Spring Security is too Generic

Posted on 2013-12-3

A fact I learned while playing Final Fantasy that comes to mind in my work on a daily basis is that

being a jack of all trades means being a master of none

What that means in the software world is that frameworks with too large a scope tend to be less optimal at solving problems than a custom made solution. That seems intuitive, but it's not always true. Frameworks are often spawned out of the need for filling one specific use-case. So someone builds a simple solution, but then it starts growing and you see the potential for creating something a lot of people could benefit from. As the scope expands and encompasses way more than the problem it was originally meant to solve, it is usually still pretty great at solving that original use case. Spring Security on the other hand gives the impression of having been started as a framework in mind. Not unlikely, because...

Spring Security is necessary

Web applications are most likely the biggest consumers of Spring Security's services. Which for Java is sad, because (IMHO) it's a testament to how much the Java EE spec has dropped the ball, saying "Here! Container implementers, YOU solve this" and consequently giving barely enough bindings/hooks into that service. I would have loved to have seen something like what Spring Security does, integrated into the spec. Allowing applications to expose their own UserDetailsService (which provides access to a generic username+password object) while still letting the container do the redirecting, cookie setting, etcetera. I like that the spec lets you use a custom login form, but that has its own problems(see "information leaks"). This also touches on how HTTP authentication is outdated, but let's not get into that.

So Spring Security doesn't JUST do web applications, "No!" it's also a very generic way of accessing authentication and authorization data that's stored in a threadlocal SecurityContext, with annotations for securing methods and objects managed by Spring. So once you plug in your authentication provider of choice, the rest is going to be the same, right? How often do you switch authentication providers? How much work is it mapping your custom user DB to Spring's UserDetails and GrantedAuthority, and what is the productivity benefit of being able to use Spring Security's expression language extensions? You, as a developer, only really see the productivity gain as you work on the next project, where plugging in a different provider is new, but the rest of the securing of an application is simple and familiar. The return on the investment of learning the framework depends on how popular the framework is/becomes.

Why am I complaining?

Now trying to plug in a backing LDAP directory service is actually pretty damn simple thanks to the facilities provided by Spring Security. I don't feel the need to discuss them, because of how widely known/documented they are. There is really no need for anything beyond Spring Security's own documentation, which is very well-written. However, my complaint starts when I try to create account management functionality. There is a lesser known and (AFAIK) internally unused class called LdapUserDetailsManager. It's awesome and exactly what I needed for creating and updating user data. Now comes the SPI divergence.

The LdapUserDetailsManager plugs nicely into the generic authentication provider mechanism, but I've already used the LDAP-specific authentication provider, because it's so easy and simple to configure. The generic provider works in a way that the password validation happens inside the application, while generally you want the LDAP server to take care of that FOR you (through the bind operation). Why? Because if you're using an LDAP directory it's very likely that you're sharing user data with other services. Even though it should work the same way, why would you want to authenticate differently in your Spring app?
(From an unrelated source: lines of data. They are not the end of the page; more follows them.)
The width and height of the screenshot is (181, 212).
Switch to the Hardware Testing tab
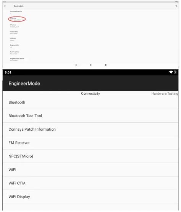165,94
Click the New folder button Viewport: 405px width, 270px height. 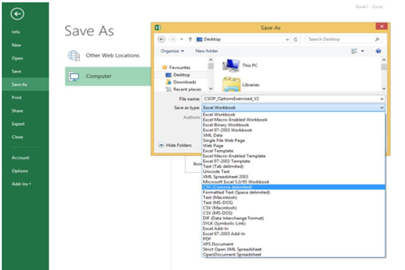(x=207, y=51)

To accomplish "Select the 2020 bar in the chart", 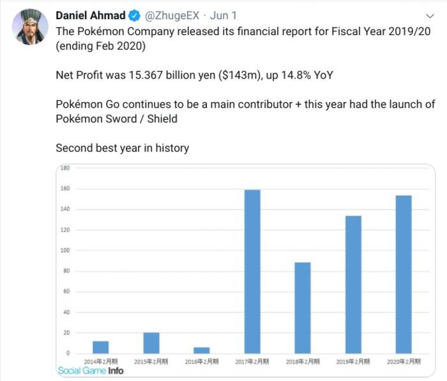I will [x=404, y=274].

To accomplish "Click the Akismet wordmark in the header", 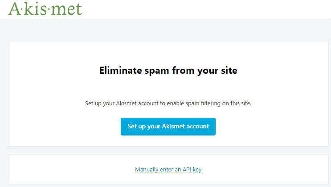I will (45, 9).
It's not that difficult to unite the UserDetailsService style of authentication with a bind-style LDAP authentication, but you need to build it yourself. Why? Because the Spring Security guys facilitated LDAP authentication in an optimal way (props to them), which (by it's very nature) circumvented several of the key generic components. That's where my bold claim, which is the title of this post, came from. Obviously it's subjective, but that's what a blog is for, isn't it?

What's my point?

Do I propose a better solution? Yes and no. Yes, I will, in applications where I need to write anything that mangles/manipulates the security filter chain, not bother using Spring Security. It is not its optimal use-case. It supports it, but not gracefully. On the other hand, Spring Security is a great framework for plugging in read-only LDAP, stupid-simple in memory user database, and stupid-simple read-write SQL-backed user database with CRUD operations provided.